IDEAL: Query-Efficient Data-Free Learning from Black-box Models
This addresses the challenge of efficient and cost-effective model compression for scenarios where data privacy or model access is restricted, though it is incremental over prior data-free black-box methods.
The paper tackles the problem of knowledge distillation from black-box models without access to training data or model parameters, proposing IDEAL to reduce query costs; it achieves a 5.83% performance improvement over the baseline DFME on CIFAR10 with only 0.02x the query budget.
Knowledge Distillation (KD) is a typical method for training a lightweight student model with the help of a well-trained teacher model. However, most KD methods require access to either the teacher's training data or model parameters, which is unrealistic. To tackle this problem, recent works study KD under data-free and black-box settings. Nevertheless, these works require a large number of queries to the teacher model, which incurs significant monetary and computational costs.
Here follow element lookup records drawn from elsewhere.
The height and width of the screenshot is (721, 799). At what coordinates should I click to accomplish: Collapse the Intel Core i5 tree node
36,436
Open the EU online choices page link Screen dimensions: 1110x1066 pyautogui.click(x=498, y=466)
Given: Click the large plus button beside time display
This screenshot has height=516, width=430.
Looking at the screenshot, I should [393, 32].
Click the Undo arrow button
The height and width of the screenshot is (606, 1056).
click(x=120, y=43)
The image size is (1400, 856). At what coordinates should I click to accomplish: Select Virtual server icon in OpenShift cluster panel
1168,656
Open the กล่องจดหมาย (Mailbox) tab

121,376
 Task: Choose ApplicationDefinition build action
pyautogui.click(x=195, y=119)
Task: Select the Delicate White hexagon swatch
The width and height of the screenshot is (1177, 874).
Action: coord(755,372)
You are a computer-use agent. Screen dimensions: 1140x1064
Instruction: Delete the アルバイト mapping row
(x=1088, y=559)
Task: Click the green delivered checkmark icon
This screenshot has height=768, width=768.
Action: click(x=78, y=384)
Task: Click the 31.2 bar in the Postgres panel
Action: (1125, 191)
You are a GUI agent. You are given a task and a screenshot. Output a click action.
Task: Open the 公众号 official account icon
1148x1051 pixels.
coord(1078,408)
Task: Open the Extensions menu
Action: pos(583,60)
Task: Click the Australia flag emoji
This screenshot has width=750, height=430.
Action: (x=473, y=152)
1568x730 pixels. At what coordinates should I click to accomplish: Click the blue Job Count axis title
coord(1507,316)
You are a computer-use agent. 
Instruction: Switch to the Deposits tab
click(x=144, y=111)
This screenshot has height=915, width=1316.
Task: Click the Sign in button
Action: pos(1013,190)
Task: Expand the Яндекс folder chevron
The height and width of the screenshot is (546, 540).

To address these problems, we propose a novel method called \emph{query-effIcient Data-free lEarning from blAck-box modeLs} (IDEAL), which aims to query-efficiently learn from black-box model APIs to train a good student without any real data. In detail, IDEAL trains the student model in two stages: data generation and model distillation. Note that IDEAL does not require any query in the data generation stage and queries the teacher only once for each sample in the distillation stage. Extensive experiments on various real-world datasets show the effectiveness of the proposed IDEAL. For instance, IDEAL can improve the performance of the best baseline method DFME by 5.83% on CIFAR10 dataset with only 0.02x the query budget of DFME.